▶ Extract provided:
━━━━━━━━━━━━━━━━━━━━
Lord, I pray for each person here or under the sound of my voice or reading these words. Let your Holy Spirit fall right now, surrounding each one, working in us, healing broken hearts, setting at liberty those held captive to sin, depression, confusion, and defeat. Breathe a fresh wind of life into each one now, in Jesus' name.

Now Lord, we enter into your presence with hearts that long to draw ever closer to you. And we come to you in the name of Jesus. Amen.

Remain standing, and touch the pulpit for a notecard or watch the overhead, and let's continue to worship God with song.


I WILL SING OF THE MERCIES OF THE LORD

I will sing of the mercies of the Lord forever
    I will sing, I will sing
I will sing of the mercies of the Lord forever
    I will sing of the mercies of the Lord

And with my mouth will I make known
    thy faithfulness, thy faithfulness
And with my mouth will I make known
    thy faithfulness to all generations


JESUS NAME ABOVE ALL NAMES

Jesus, name above all names
Beautiful Savior, glorious Lord.
Emmanuel, God is with us.
Blessed Redeemer,  Living word.
━━━━━━━━━━━━━━━━━━━━
▶ The exercise:
Quote the worship service text word for word, starting with "Lord, I pray" and going on through "in Jesus' name.".

▶ Data rows:
━━━━━━━━━━━━━━━━━━━━
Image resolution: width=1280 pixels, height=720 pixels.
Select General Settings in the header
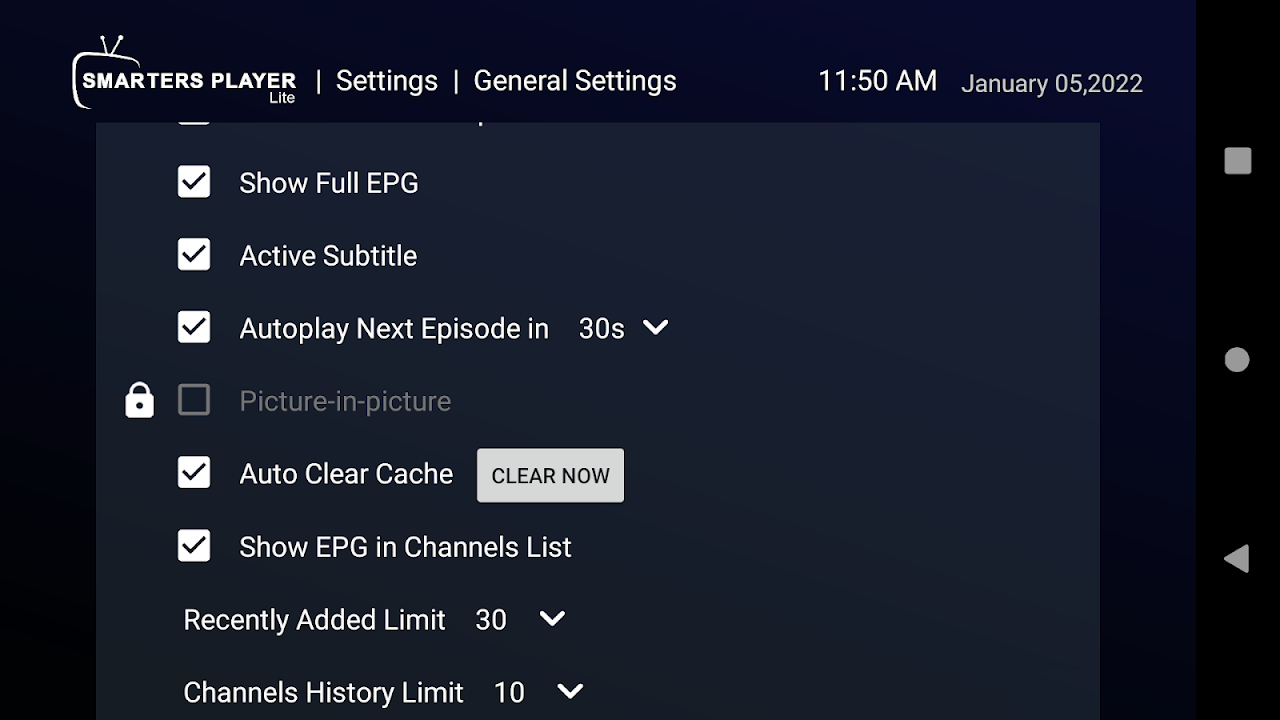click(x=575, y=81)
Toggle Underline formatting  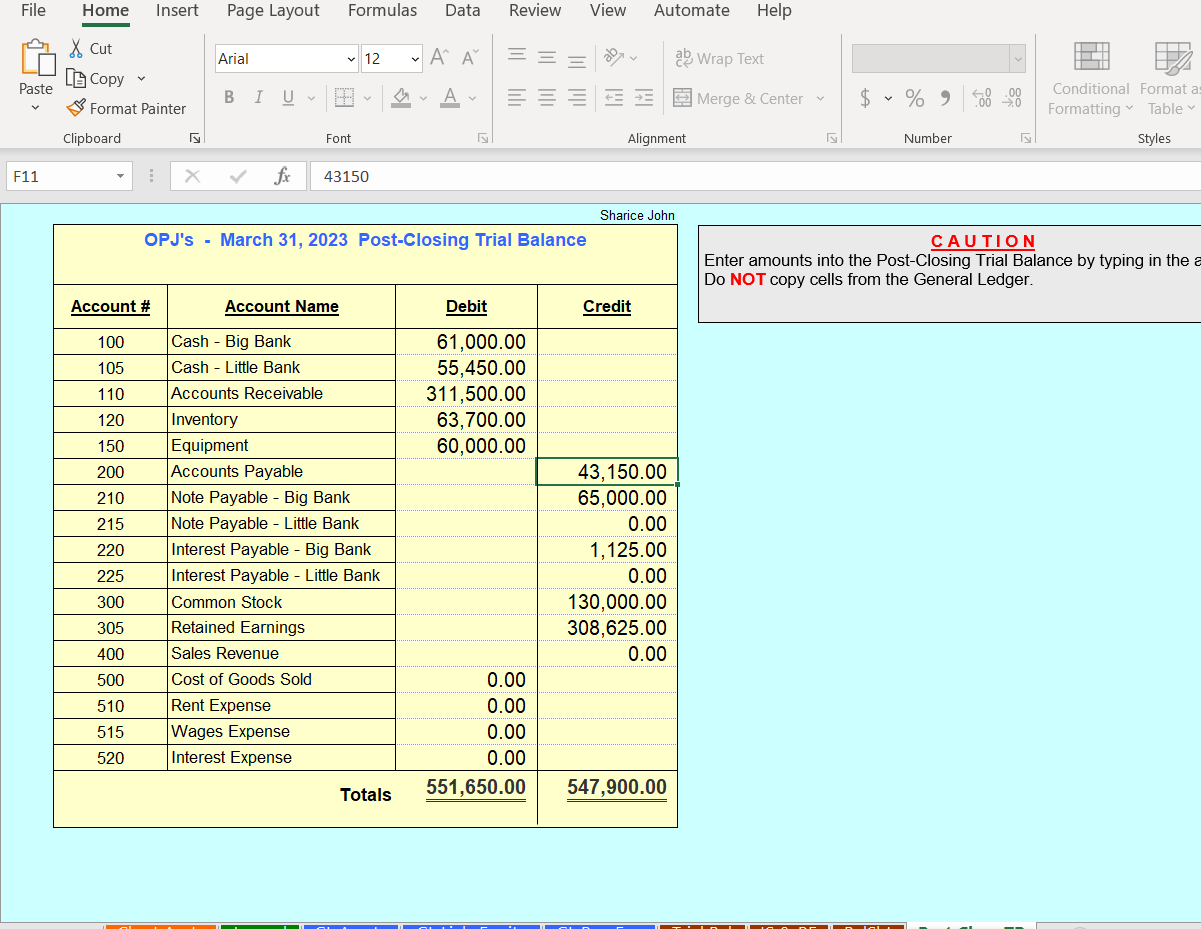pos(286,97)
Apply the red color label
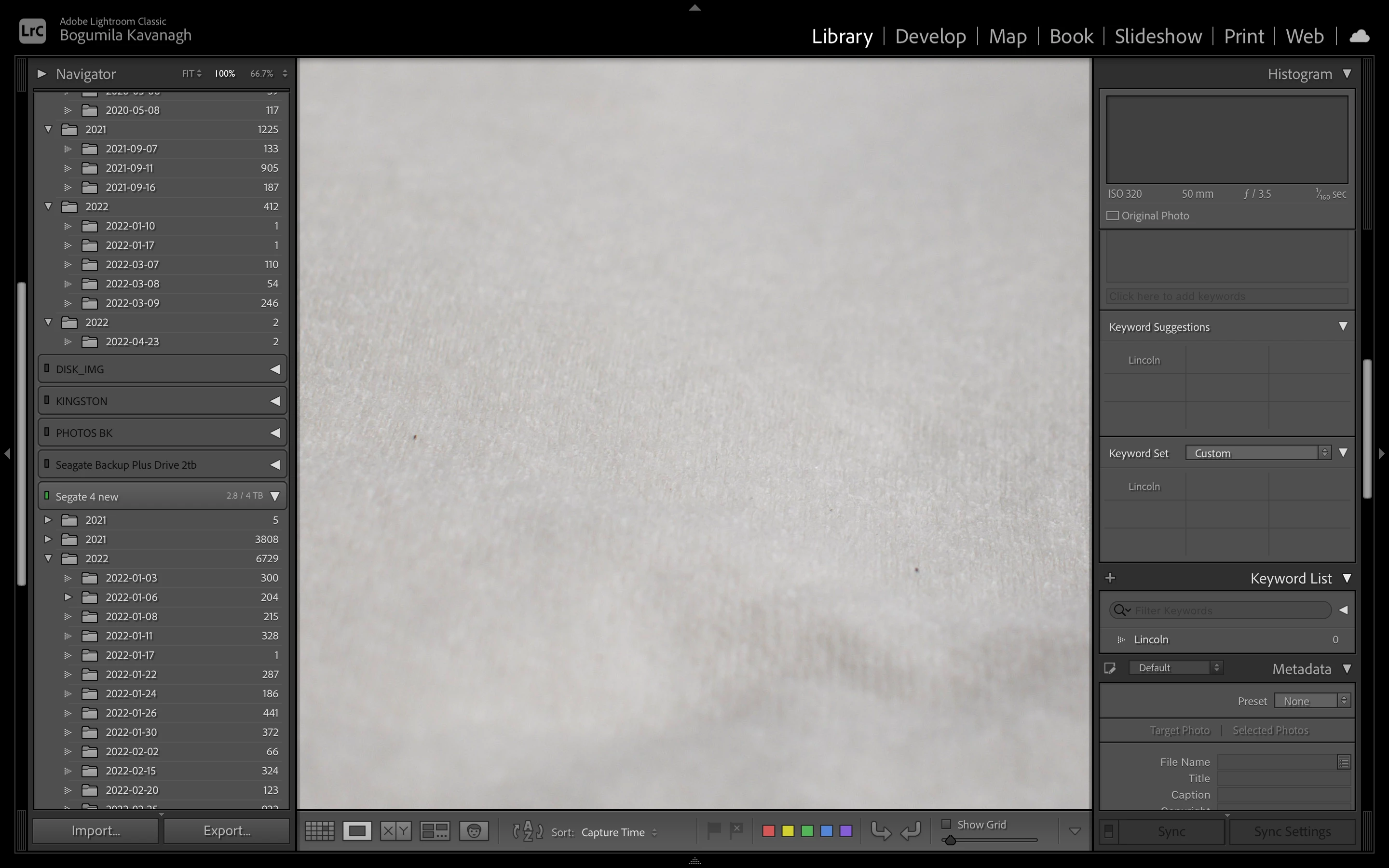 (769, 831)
━━━━━━━━━━━━━━━━━━━━
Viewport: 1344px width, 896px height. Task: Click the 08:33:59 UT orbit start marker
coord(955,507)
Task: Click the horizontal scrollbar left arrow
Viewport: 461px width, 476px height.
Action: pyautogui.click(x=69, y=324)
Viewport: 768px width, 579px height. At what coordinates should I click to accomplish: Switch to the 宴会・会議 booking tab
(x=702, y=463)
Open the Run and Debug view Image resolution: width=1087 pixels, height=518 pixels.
━━━━━━━━━━━━━━━━━━━━
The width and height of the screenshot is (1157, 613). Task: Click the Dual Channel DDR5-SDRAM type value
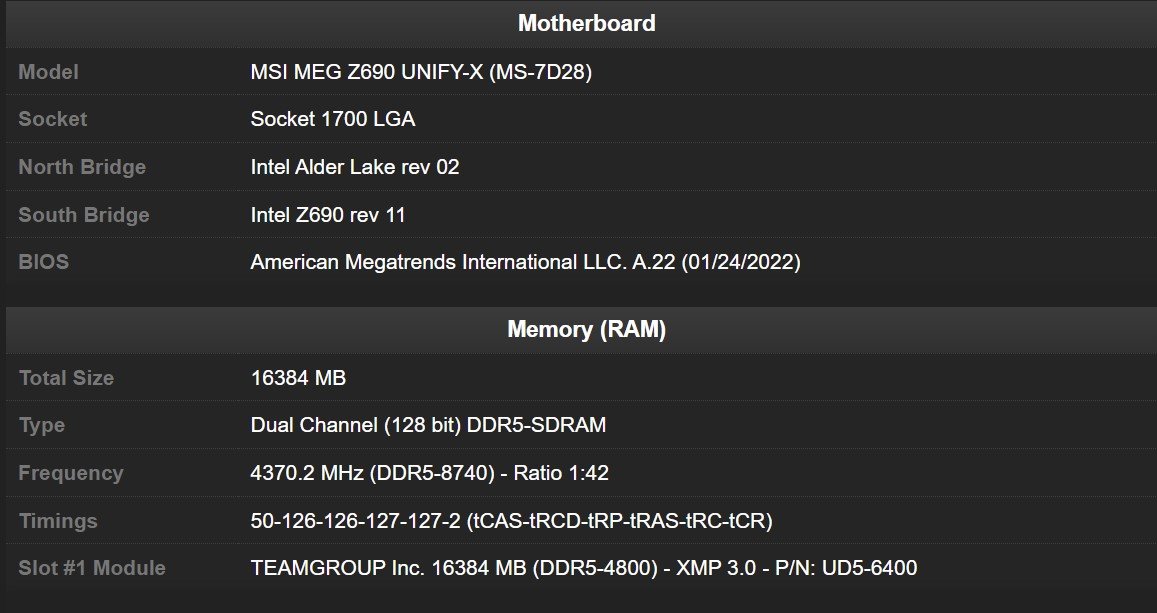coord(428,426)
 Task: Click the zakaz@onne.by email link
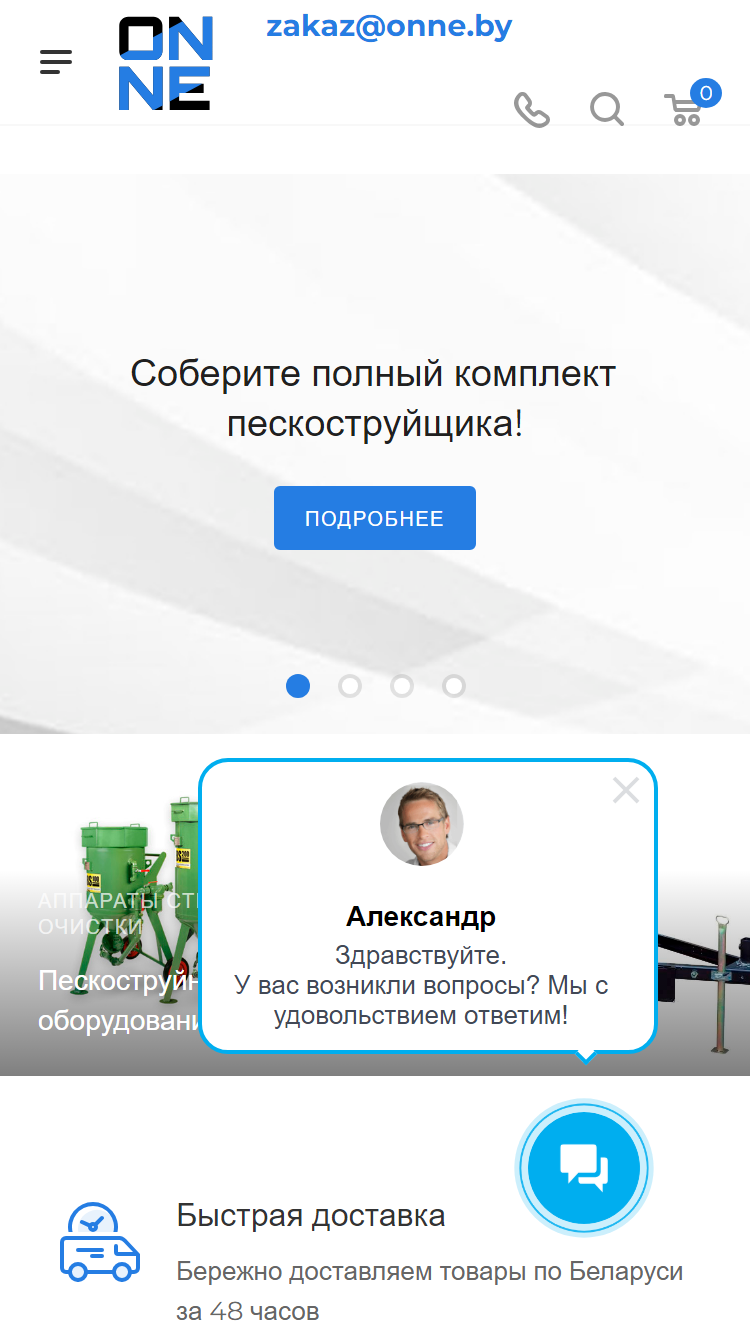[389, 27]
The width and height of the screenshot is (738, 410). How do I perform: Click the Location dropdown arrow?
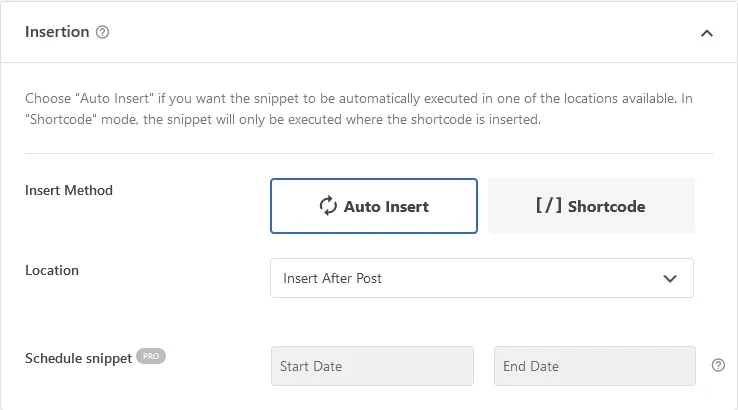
━━━━━━━━━━━━━━━━━━━━
▶ Response for this exercise:
Lord, I pray for each person here or under the sound of my voice or reading these words. Let your Holy Spirit fall right now, surrounding each one, working in us, healing broken hearts, setting at liberty those held captive to sin, depression, confusion, and defeat. Breathe a fresh wind of life into each one now, in Jesus' name.